Monday, August 14, 2006

Blogs and journalism

A couple posts worth linking to on this perpetually interesting topic:

Mark Cuban responds to the controversy over his Sharesleuth blog project: Responsible Journalism. He asks some good questions:
There is absolutely nothing wrong with that. Nothing at all. The news, his news has to get paid for somehow , right ? But is he a responsible journalist ? Is he a responsible publisher ? Do we even know ?

Doesnt the foundation of responsible journalism come from transparency ?

And in two posts, Doc Searls gets to the meat of the matter on just what kind of journalism blogs can be. He responds to a newspaper column by Dr. Laura Schlesinger about blogs and their newsworthiness:
First, try to understand what blogs really are. There are over 50 million of them, and many are outstanding publications. Some are by first-rank professional journalists.
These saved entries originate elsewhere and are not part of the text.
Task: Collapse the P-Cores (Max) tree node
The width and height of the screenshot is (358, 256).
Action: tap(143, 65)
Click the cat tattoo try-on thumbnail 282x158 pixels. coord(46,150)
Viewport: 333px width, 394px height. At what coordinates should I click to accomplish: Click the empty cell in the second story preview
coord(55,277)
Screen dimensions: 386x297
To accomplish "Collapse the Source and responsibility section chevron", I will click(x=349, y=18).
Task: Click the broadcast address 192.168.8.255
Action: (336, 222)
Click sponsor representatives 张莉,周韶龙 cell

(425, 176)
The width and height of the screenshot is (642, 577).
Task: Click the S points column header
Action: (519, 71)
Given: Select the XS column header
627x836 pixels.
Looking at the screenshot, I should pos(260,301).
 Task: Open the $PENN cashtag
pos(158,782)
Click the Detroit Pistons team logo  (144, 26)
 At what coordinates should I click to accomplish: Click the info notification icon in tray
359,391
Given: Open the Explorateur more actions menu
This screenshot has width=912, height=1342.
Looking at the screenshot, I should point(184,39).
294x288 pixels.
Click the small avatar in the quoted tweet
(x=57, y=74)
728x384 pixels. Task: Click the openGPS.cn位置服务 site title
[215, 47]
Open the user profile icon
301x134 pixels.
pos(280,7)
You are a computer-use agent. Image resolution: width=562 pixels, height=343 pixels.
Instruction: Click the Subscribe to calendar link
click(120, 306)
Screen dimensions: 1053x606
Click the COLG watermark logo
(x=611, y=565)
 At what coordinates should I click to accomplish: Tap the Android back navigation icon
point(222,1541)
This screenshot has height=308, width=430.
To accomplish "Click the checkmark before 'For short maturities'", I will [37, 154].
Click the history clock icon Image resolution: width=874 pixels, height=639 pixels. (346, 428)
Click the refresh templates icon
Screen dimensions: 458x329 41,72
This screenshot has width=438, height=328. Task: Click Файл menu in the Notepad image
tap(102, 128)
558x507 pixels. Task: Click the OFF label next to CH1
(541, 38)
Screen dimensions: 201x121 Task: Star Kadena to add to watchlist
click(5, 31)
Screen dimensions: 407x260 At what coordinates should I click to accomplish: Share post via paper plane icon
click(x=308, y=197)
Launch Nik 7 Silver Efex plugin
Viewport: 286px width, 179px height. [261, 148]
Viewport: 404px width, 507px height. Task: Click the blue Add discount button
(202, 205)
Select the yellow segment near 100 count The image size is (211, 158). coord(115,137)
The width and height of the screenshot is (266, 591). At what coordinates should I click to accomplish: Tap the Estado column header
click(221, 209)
Some report from war zones. Rather than attack and malign the whole category, look at bloggers as a resource. They can perform a useful and time-honored journalistic role, as stringers. Sources. Feet on the ground in Santa Barbara. A way to tap into the community and get good editorial at the same time. Hey, when citizen journalists are becoming more numerous and helpful every day, why not take advantage of them?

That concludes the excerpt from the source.